Exercise A -
Lay out the stretch of the lines of data from the line containing "Task: Click the New Screen button" through the end of those lines as a Markdown table with the columns Number and Record line, one row per line and blank lines left out.

Document section -
# Suggestion: Convertible Subforum



## holydiver (Jun 9, 2004)

I was wondering if we could start a convertible subforum for those with 240SX SE Convertibles. Before I obtained the convertible service suppliments, I was way in the dark, and there are probably users out there who need the same help I needed a few months ago. The convertible is similar to the coupe, but the back half is somewhat different. Not to mention that the top goes down to expose my dark hair to the awesome San Diego sunlight... :thumbup:


----------



## Joel (Jun 11, 2003)

How is the back half different? Apart from exterior panels the subframe is the same.


----------



## OPIUM (Aug 18, 2002)

The only difference I noticed when working on a convertable was getting to the top of the rear struts. There are other issues such as convertable maintainence roof leaks etc, but I don't think it deserves its own forum. It's still an s13... a horrible s13 IMO at that.. but still an s13. If you have anything to ask just start a new thread in the S13... or better yet search.


----------



## holydiver (Jun 9, 2004)

Exercise B -
Continue the forum thread about a convertible subforum from where it stops.

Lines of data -

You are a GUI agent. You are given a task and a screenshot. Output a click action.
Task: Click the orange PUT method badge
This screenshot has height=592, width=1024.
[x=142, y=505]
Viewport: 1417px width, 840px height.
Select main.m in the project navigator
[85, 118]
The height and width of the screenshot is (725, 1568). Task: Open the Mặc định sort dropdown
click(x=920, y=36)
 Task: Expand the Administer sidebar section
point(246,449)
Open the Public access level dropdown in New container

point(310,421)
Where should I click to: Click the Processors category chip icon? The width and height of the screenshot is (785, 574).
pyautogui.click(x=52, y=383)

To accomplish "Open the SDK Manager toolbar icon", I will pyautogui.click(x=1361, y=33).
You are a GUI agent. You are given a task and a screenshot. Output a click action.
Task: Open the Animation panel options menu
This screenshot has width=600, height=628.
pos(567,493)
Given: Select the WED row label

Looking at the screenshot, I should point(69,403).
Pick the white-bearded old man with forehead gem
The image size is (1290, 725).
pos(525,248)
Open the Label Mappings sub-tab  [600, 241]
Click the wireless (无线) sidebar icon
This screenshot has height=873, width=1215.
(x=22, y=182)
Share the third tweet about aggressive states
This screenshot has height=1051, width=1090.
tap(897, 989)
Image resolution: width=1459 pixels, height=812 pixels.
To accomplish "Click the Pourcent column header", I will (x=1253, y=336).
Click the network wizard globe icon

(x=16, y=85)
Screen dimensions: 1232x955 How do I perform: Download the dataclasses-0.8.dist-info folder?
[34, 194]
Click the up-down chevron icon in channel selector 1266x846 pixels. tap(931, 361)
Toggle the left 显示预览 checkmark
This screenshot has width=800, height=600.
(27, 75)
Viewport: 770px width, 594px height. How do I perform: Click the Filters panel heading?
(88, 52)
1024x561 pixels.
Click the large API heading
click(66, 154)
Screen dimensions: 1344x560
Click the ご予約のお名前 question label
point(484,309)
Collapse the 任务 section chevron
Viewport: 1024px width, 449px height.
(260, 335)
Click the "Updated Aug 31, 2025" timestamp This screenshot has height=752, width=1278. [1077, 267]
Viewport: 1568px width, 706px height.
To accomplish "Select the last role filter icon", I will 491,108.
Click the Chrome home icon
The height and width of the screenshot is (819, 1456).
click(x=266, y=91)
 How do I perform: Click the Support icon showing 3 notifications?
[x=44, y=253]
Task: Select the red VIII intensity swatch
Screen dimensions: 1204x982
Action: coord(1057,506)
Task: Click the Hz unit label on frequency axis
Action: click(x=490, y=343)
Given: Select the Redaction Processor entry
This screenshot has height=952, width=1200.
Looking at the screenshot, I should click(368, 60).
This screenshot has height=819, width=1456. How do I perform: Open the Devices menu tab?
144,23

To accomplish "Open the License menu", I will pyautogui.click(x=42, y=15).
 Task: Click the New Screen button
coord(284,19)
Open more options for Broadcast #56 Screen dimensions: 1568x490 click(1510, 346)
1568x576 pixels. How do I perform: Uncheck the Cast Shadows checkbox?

Task response A -
| Number | Record line |
|---|---|
| 1 |  Task: Click the New Screen button |
| 2 | coord(284,19) |
| 3 | Open more options for Broadcast #56 Screen dimensions: 1568x490 click(1510, 346) |
| 4 | 1568x576 pixels. How do I perform: Uncheck the Cast Shadows checkbox? |

Task response B -
Joel said:


> How is the back half different? Apart from exterior panels the subframe is the same.


Different than the coupe:

Windshield header trim (where the motorized top meets the top of the windshield)
Dome Lights
Weatherstrips and retainers
Quarter power windows (one of these stopped working) and Quarter panels
The Convertible Top
Related Electrical Modifications
Trunk is smaller

I've seen the Fastback and coupe versions, and I have seen the differences. If a subforum was created, it can serve the purpose of addressing the convertible issues. A lot of the convertible is the same, but if it comes down to it, I would at the very least like to create a thread and have it turned into a sticky. And there I would share the info that I know, and other convertible drivers would be able to help me as well as me helping them. Your call, guys.


----------



## OPIUM (Aug 18, 2002)

I'm thinking your pretty much the only one here with a convertable. The car is still an S13 chassis.... so I'm thinking no. I'll PM a super MOD about it though.

edit:

PM was sent.


----------



## holydiver (Jun 9, 2004)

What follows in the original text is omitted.